**TRY IT:**
The stretch wanted below opens at the line containing "This screenshot has height=761, width=1568." and closes at the line containing "You are a computer-use agent. The image". Please return it exactly, with no other lines.

┄┄┄┄┄┄┄┄┄┄┄┄┄┄┄┄┄┄┄┄

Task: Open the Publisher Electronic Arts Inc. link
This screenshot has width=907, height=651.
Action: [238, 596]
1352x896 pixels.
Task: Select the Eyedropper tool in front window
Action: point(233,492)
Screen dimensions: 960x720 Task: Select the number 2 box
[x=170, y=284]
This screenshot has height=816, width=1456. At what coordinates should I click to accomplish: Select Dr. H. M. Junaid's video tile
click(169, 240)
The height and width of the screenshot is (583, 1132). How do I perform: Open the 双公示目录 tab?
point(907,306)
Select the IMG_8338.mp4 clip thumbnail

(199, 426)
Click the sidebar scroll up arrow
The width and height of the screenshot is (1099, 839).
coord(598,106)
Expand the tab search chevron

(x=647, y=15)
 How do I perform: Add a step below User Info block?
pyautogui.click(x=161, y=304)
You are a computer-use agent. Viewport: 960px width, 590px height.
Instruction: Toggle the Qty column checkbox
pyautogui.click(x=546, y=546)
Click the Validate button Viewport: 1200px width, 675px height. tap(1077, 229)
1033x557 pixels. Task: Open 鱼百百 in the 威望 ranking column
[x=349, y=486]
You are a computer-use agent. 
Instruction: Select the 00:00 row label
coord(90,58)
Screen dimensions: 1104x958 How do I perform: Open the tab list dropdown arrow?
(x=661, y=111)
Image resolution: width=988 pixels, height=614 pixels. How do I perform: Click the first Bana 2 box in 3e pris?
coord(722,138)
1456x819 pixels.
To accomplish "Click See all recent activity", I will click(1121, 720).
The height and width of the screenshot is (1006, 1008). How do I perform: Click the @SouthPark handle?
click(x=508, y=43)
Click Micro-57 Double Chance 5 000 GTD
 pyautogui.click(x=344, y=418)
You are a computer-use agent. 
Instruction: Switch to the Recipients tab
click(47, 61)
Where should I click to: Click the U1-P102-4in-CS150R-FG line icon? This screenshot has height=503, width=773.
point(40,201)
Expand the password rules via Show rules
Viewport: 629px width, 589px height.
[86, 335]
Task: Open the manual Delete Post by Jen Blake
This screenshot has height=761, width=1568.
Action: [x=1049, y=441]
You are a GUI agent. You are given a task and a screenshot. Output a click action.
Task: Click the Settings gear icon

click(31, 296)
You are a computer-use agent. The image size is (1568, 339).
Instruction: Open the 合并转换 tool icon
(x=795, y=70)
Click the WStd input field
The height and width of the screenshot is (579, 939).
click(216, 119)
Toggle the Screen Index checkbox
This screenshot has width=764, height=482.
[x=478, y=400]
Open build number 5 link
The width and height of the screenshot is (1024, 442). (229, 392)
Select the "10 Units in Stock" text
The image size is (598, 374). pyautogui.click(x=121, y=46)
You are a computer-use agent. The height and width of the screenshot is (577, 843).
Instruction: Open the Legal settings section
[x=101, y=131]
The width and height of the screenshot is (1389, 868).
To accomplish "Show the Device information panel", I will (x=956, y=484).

┄┄┄┄┄┄┄┄┄┄┄┄┄┄┄┄┄┄┄┄

**WRITTEN SOLUTION:**
This screenshot has height=761, width=1568.
Action: [x=1049, y=441]
You are a GUI agent. You are given a task and a screenshot. Output a click action.
Task: Click the Settings gear icon

click(31, 296)
You are a computer-use agent. The image size is (1568, 339).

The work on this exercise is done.